I ended up doing the following steps to strip out the tarball:
tar -xzf all_gene_disease_associations.tar.gz
The procedure isn't difficult, but you could save users some time by doing away with the tarball, since it only contains a single file.
janet piñero: you are absolutely right, I have removed the tar the files, and now I just gzip them.
Choosing a score threshold
DisGeNET includes a score for reported gene–disease relationships, described as :
The score ranges from 0 to 1 and is computed according to the formula described in ‘Methods’ section. The DisGeNET score allows obtaining a ranking of GDAs and a straightforward classification of curated vs predicted vs literature-based associations since it stratifies the associations based on their level of evidence. For instance, associations only reported by UniProt or CTD, which have been curated by experts, have higher scores (i.e. associations with S ≥ 0.3) than those only supported by animal models or text-mining based sources.
We will need to choose a minumum threshold for edge inclusion in our network. @janispi, can you give us some more information regarding scores? Specifically,
how do scores correspond to precision (the probability of the relationship being real)?
what is a reasonable cutoff to eliminate junk? Does any relationship with score > 0 already have acceptable confidence?
We would like a permissive threshold, allowing up to a ~30% false discovery rate.
janet piñero: I was waiting for this question. All GDAs have score > 0. If you choose score >= 0.06, then you will be including associations reporting by curated sources, or having animal models supporting them, or being reported by several papers (20 -200). It will not be permissive, though (less than 10% of GDAs satisfies this criteria). MAybe you could start with this score, and see how it goes.

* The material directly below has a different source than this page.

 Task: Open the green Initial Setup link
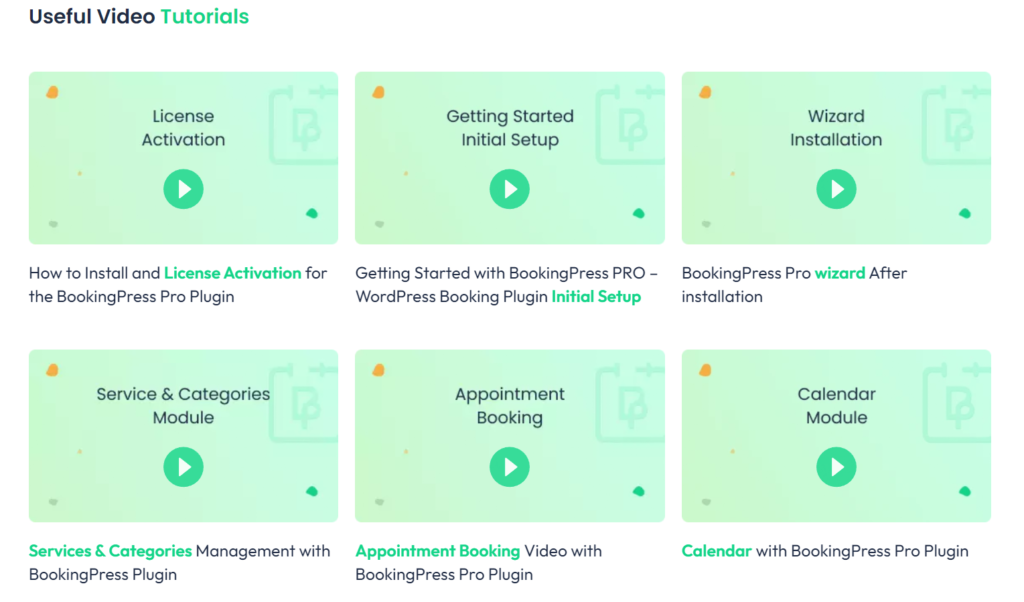click(596, 296)
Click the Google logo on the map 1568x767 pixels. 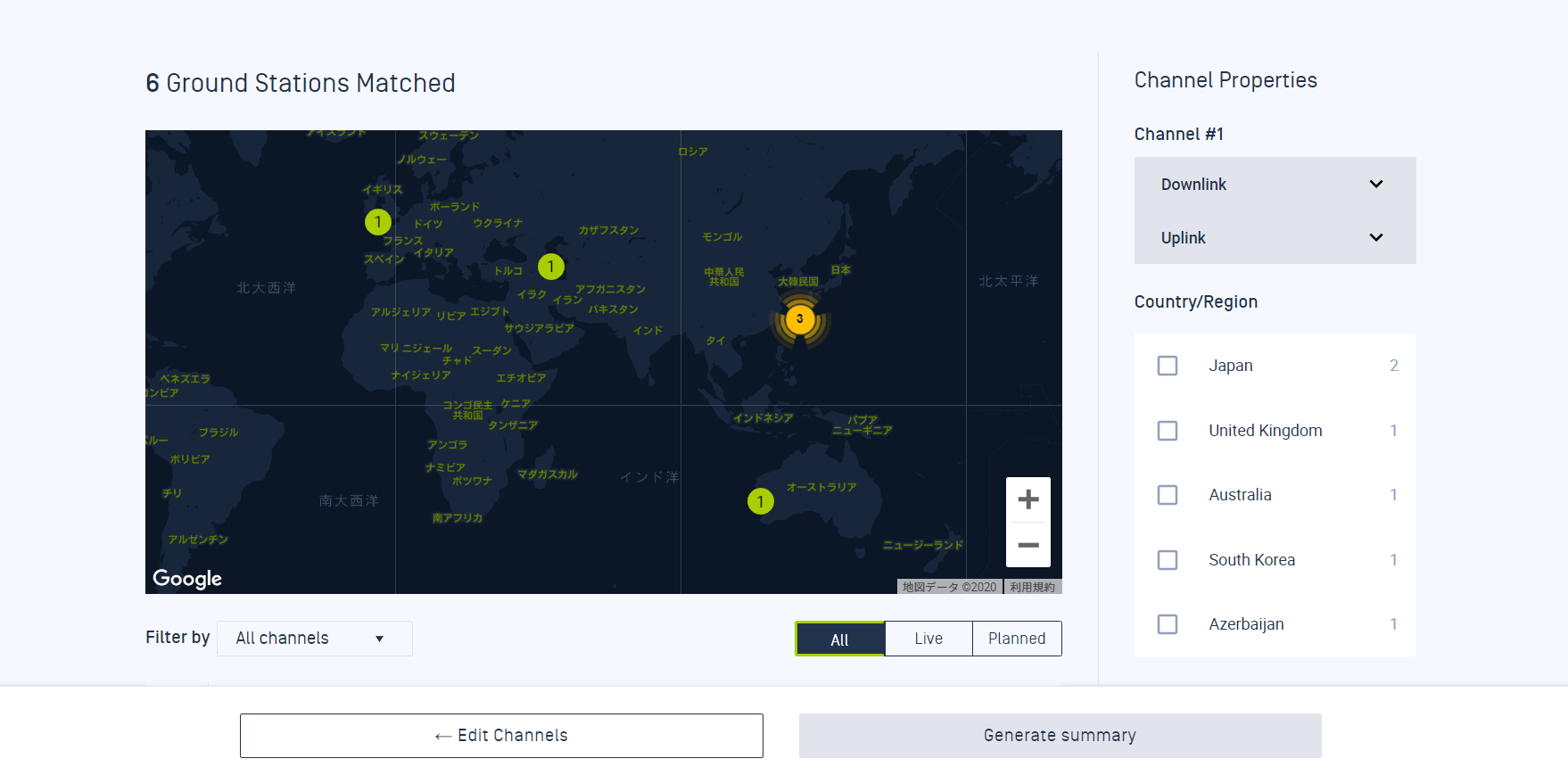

DisGeNET uses a different nomenclature. 'Association' refers to all disease–gene relationships while 'genetic variation' is more in line with what we call 'association'.
Should we continue to call our GWAS edge 'association' and put DisGeNET into our 'function' edge? Or we could rename 'function' to 'relationship' to be more general? Or we could switch our GWAS edge to 'variation'.
I would recommend using the same criteria as in DisGeNET. "Genetic Variation" would be equivalent to GWAS.
Preliminary processing complete
We processed DisGeNET by converting to DO Slim diseases (notebook, download). We used propagated mappings, so for example relationships with relapsing-remitting multiple sclerosis would be included for multiple sclerosis.
The result was 82,833 gene–disease associations. After filtering for scores ≥ 0.06, 7,779 associations remained with large variability in the number of associations per disease. Additionally, many of the associations appear to be 'genetic variation' edges, which may be captured by our GWAS edge. As a reminder, the 0.06 score threshold includes the following (thanks @janispi):
If you choose score ≥ 0.06, then you will be including associations reporting by curated sources, or having animal models supporting them, or being reported by several papers (20–200).
We mapped DO Slim terms to DisGeNET using UMLS cross-references. The UMLS cross-references in the DO were often non-exact, so one DO term would reference many UMLS terms. Several UMLS terms referenced by the DO were not in DisGeNET.